Start of Excerpted data

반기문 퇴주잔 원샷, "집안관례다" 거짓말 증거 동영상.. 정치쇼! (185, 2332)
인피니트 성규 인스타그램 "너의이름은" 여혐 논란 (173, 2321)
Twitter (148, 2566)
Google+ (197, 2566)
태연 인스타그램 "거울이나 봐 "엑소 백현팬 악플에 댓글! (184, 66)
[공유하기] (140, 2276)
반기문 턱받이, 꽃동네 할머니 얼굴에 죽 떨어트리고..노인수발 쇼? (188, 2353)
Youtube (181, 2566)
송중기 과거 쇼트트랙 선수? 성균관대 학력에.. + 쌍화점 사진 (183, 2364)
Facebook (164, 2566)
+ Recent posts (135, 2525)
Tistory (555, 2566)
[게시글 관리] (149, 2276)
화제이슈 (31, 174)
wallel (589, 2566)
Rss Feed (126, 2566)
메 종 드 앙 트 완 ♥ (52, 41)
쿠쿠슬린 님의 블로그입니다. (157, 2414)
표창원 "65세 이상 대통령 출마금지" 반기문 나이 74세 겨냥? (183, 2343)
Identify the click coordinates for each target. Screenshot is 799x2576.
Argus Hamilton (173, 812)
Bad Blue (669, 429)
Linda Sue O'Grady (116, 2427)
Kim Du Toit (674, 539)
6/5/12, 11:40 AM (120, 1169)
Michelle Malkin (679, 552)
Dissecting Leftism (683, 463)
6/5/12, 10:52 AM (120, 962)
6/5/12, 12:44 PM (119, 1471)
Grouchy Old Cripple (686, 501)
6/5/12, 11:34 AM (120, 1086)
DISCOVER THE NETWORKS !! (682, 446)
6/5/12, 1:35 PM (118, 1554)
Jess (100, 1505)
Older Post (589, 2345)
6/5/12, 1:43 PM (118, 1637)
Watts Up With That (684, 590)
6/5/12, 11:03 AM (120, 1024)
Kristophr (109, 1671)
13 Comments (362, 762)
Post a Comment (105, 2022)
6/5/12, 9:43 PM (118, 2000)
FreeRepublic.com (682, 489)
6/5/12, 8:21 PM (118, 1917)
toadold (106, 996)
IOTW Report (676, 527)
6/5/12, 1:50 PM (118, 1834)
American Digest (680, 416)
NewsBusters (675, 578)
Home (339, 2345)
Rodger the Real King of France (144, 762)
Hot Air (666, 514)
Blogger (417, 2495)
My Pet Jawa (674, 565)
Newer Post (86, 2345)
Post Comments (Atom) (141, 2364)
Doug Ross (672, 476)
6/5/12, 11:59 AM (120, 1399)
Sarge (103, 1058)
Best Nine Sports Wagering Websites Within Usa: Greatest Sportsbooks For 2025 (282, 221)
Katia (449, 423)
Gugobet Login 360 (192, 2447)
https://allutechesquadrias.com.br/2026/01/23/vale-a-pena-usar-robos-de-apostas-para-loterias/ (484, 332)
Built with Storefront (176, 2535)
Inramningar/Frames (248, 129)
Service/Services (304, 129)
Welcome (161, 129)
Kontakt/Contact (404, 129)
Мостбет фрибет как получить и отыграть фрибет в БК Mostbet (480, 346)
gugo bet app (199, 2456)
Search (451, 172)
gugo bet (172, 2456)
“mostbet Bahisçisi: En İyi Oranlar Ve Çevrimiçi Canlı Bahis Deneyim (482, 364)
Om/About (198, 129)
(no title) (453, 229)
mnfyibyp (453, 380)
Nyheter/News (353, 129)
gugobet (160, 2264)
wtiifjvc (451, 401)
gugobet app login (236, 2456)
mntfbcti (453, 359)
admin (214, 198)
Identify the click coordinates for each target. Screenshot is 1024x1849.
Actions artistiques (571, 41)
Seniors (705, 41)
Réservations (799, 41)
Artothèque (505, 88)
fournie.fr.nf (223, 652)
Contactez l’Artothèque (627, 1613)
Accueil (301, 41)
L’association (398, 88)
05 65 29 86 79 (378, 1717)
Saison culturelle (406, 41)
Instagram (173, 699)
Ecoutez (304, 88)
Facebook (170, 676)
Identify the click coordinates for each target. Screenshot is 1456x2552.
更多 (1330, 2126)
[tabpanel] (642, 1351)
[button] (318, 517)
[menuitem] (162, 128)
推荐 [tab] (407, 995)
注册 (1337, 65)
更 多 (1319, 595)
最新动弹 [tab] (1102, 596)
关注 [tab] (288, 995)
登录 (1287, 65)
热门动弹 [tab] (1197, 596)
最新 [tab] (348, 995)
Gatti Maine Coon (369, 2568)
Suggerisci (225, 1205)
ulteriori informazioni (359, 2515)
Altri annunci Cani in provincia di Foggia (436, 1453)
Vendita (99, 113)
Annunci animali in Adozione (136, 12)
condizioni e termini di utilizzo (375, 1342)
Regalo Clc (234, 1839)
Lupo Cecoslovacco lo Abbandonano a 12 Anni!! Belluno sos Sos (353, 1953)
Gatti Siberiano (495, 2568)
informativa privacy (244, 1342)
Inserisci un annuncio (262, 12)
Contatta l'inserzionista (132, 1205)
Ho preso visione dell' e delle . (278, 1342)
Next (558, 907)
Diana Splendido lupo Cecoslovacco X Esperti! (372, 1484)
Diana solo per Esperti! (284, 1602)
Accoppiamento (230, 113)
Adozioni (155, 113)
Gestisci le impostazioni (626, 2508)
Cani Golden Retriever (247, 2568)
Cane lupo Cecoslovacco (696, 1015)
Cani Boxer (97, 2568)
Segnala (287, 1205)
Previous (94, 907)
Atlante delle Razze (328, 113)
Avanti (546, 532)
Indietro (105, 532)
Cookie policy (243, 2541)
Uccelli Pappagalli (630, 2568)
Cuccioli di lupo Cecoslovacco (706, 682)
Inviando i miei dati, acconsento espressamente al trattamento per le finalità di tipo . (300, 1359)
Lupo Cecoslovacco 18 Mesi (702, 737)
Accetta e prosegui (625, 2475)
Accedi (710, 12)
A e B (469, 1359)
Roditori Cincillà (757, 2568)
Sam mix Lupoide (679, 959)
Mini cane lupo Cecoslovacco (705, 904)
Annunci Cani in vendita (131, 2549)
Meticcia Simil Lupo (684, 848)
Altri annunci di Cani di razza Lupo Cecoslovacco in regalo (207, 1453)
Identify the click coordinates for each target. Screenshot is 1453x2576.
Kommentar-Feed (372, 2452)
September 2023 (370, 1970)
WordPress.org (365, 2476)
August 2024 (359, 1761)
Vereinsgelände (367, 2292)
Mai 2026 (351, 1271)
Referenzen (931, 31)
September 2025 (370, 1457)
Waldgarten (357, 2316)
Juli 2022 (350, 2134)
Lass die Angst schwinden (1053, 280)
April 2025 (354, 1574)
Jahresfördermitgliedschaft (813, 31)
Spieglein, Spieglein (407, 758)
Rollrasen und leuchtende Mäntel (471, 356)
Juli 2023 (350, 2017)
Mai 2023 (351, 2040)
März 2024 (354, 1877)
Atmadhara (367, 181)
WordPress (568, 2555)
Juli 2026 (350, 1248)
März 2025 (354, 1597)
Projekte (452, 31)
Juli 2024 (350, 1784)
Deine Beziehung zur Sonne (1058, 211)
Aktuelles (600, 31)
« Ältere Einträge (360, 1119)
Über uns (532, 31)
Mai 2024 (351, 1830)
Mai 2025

End of Excerpted data

What you will do: Every line of the listing that includes "Screenshot" must be shown.

Output of the task:
Identify the click coordinates for each target. Screenshot is 799x2576.
Identify the click coordinates for each target. Screenshot is 1024x1849.
Identify the click coordinates for each target. Screenshot is 1456x2552.
Identify the click coordinates for each target. Screenshot is 1453x2576.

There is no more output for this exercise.